Working from home may at times be very depressing (Holmes et al., 2020). It may cause a feeling of loneliness and boredom leading to poor productivity in the work. Frequent monitoring through phone calls and conference calls may not help with the situation as it may not reveal the original condition of the person.

Information technology has taken a during this ongoing pandemic situation (Arowolo et al., 2021). Businesses are heavily dependent on the information technology enablement of their employees to ensure continuity and minimum disruption to critical operations/projects (Awotunde et al., 2021b). The sudden and unprecedented shift to work-from-home due to COVID-19 resulted in creating tremendous pressure for employers to ensure employees working remotely have the right technology collaboration tools, basic infrastructure which is reliable, scalable and flexible. Organization need to formulate a robust and secure information and communication protocol which has to be very clear without any ambiguity, transparent, easily accessible, flexible and very supportive (Gössling et al., 2020). The employees need to understand their roles very clearly in the ongoing situation, while working on multiple projects, since the IT industry’s business model in developing countries such as India is majorly driven by projects. Several software development projects experienced a jolt in their work-in-progress due to the unprecedented lockdown, forcing re-allocation and shifting of resources from huge office spaces to small work spaces at employees’ homes. The agile development projects which are known to be adaptive and lean, too faced the challenges of coordination and collaboration between teams (Butt et al., 2021).

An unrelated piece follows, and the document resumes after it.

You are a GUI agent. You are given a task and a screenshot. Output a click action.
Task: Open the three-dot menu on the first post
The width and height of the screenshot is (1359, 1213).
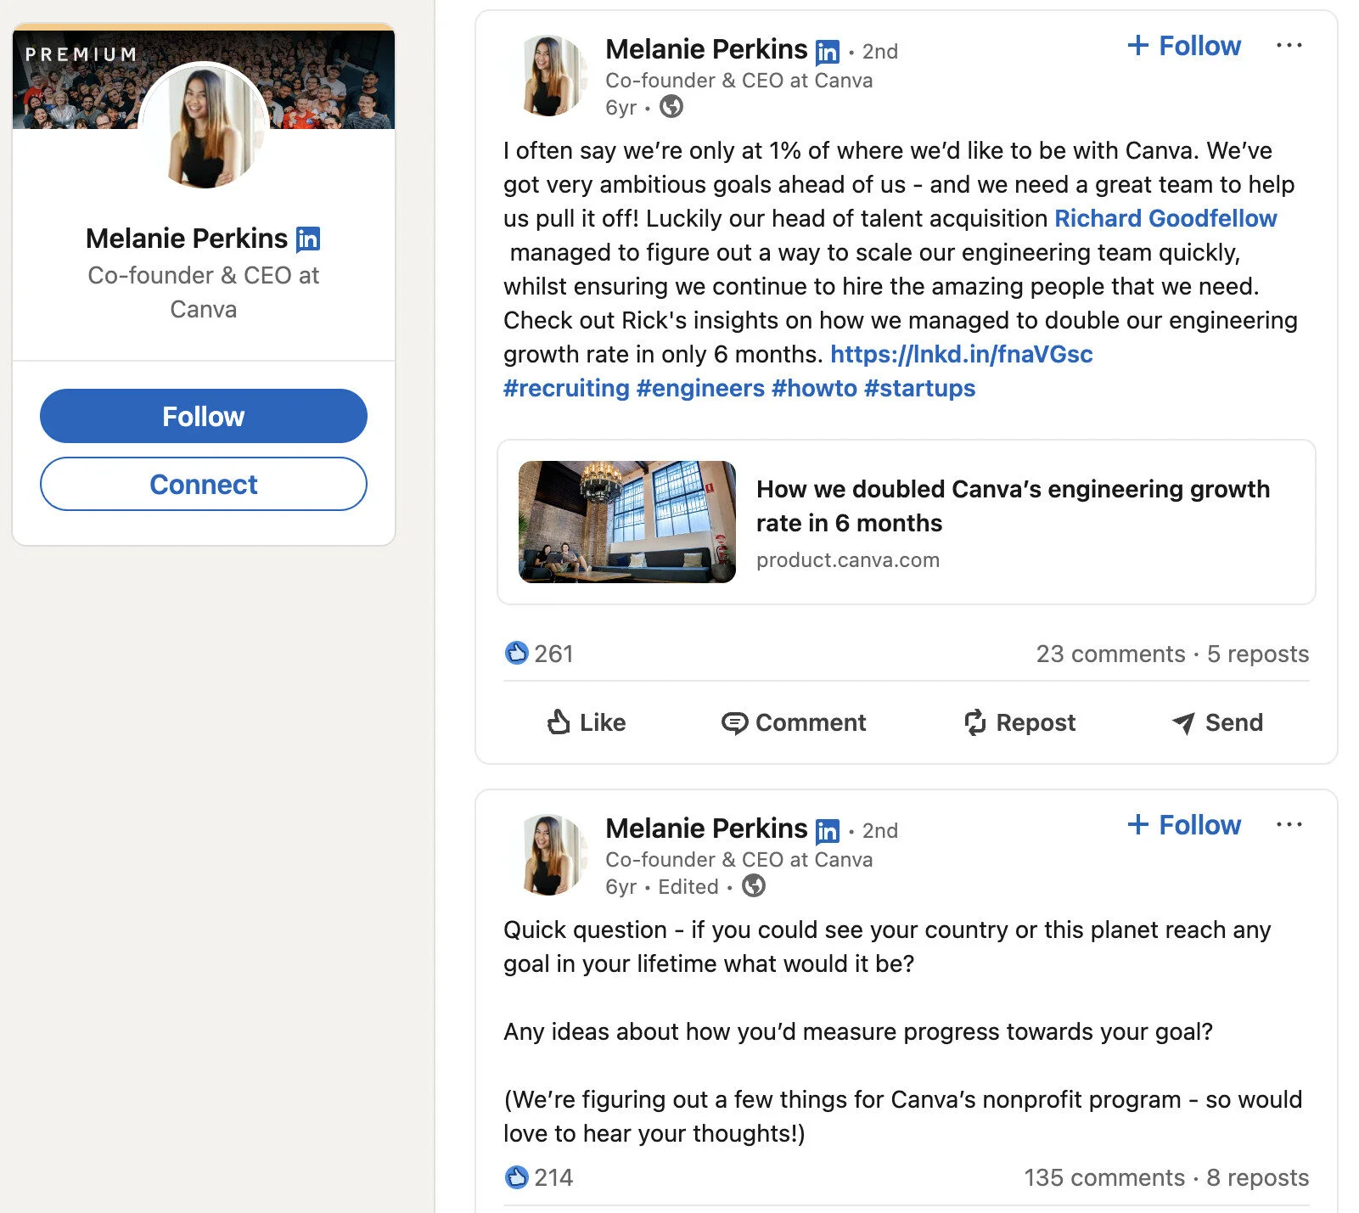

The Human resources department need to prepare policies and protocols such that the employees are prepared for the changes that are going to occur in their jobs and their relocation if necessary (Brindle and Gawande, 2020). The policies in this situation should make the employees feel secure by making them feel safe, providing them online training, flexible timings and always make them feel a part of the company. Though this situation doesn’t affect the knowledge workers it surely affects the workers in the lower rungs of the organizational hierarchy.